Sam Margolin, a director in the equity research department of Cowen & Co., pointed to the Eagle Ford’s comparatively good midstream infrastructure as a plus for producers that has helped the play grow rapidly.

“The Eagle Ford has been logistically advantaged relative to other shale plays in the Lower 48,” he said, pointing to multiple pipelines that serve the region, the close proximity of waterborne transportation at Corpus Christi, Texas, as well as that port city’s sizeable refining capacity. “We’ve always know there’s great rock in the Eagle Ford,” and the region’s midstream infrastructure has produced strong prices for the play’s production.

The midstream reflects the play’s increased production through significant capital expenditures that will further enhance the Eagle Ford’s midstream assets.

“We’re strapped in for a very fast rate of growth out of South Texas,” he added with a chuckle.

The projected “Gulf glut,” in which the Cushing, Okla., crude glut would simply move south as new Cushing-to-the-Gulf Coast pipeline capacity came on “never seemed like a credible case to me,” Margolin said. Growth in demand has lessened the potential glut and kept prices comparatively stronger. “Companies have the opportunity to lean into the product coming their way and create a price advantage,” he added. Margolin noted Gulf refineries, most of which are geared to run heavy crudes, have been adding topping units to handle the Eagle Ford’s light, sweet crude.

“The [refining] system has been more flexible than it has been given credit for,” he noted. Gulf refineries are approaching zero light crude imports as a result of the Eagle Ford.

Crude oil exports are likely “eventually” and that will further enhance the attractiveness of South Texas production. “Condensate export policy has implications for company capital allocation and has potential to significantly enhance returns,” he said. But free crude exports will take significant legislative reform and could even require changes to the Jones Act and other related legislation.

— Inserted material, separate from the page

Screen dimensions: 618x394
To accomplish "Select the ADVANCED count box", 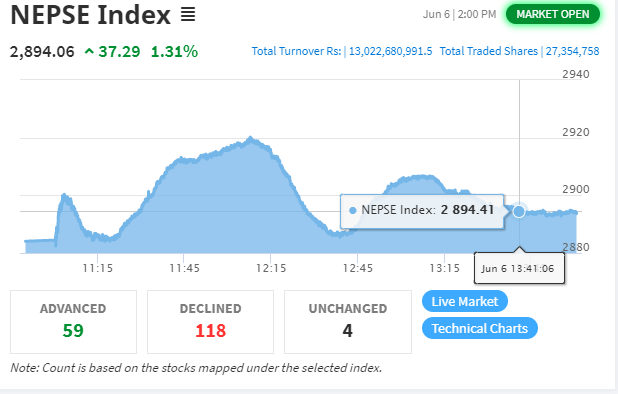I will [73, 322].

Kevin Phillippi, a consultant with A.T. Kearney, took a broader, worldwide view on how the light crudes flowing from the Eagle Ford and other North American shale plays have impacted both U.S. and foreign refining capacity.

U.S. refining margins “have been on a roller coaster” for years, he said, with 2005-2007 as something of “a golden age of refining” when crude prices were comparatively low, gasoline and other product prices were comparatively high and plant utilization rates were high. Refining profitability “tanked” in 2009, he said, due to the recession but has climbed since, thanks to the favorable spreads between shale crude prices and Brent—a major advantage for U.S. refiners.

“But what about everyone else?” he asked. There are many variables but a key metric is return on capital employed (ROCE), and he discussed ROCE by regions. North American refiners have done well with profitability climbing for the past five years. “Other areas, not so much. In Europe, pretty much everything that could go wrong has,” he said—high feedstock costs, declining product demand and very strict regulation.

Africa has had similar problems, and Latin America is troubled too with political unrest in Venezuela and Brazil an added problem.

The U.S. Gulf Coast is “very well positioned” due its outstanding scale, complexity and advantageous feedstock costs. As a result, Gulf Coast utilization rates have remained at 90% or better, “much higher than any other region.”

Long term, Phillippi projected current, shale-borne economic trends will continue for some five to 10 years.

These worldwide refining trends are good news for Eagle Ford producers and midstream operators, although its light crude “presents refiners with certain economic and operational challenges.” But the downstream has shown it can adapt, as Margolin also noted.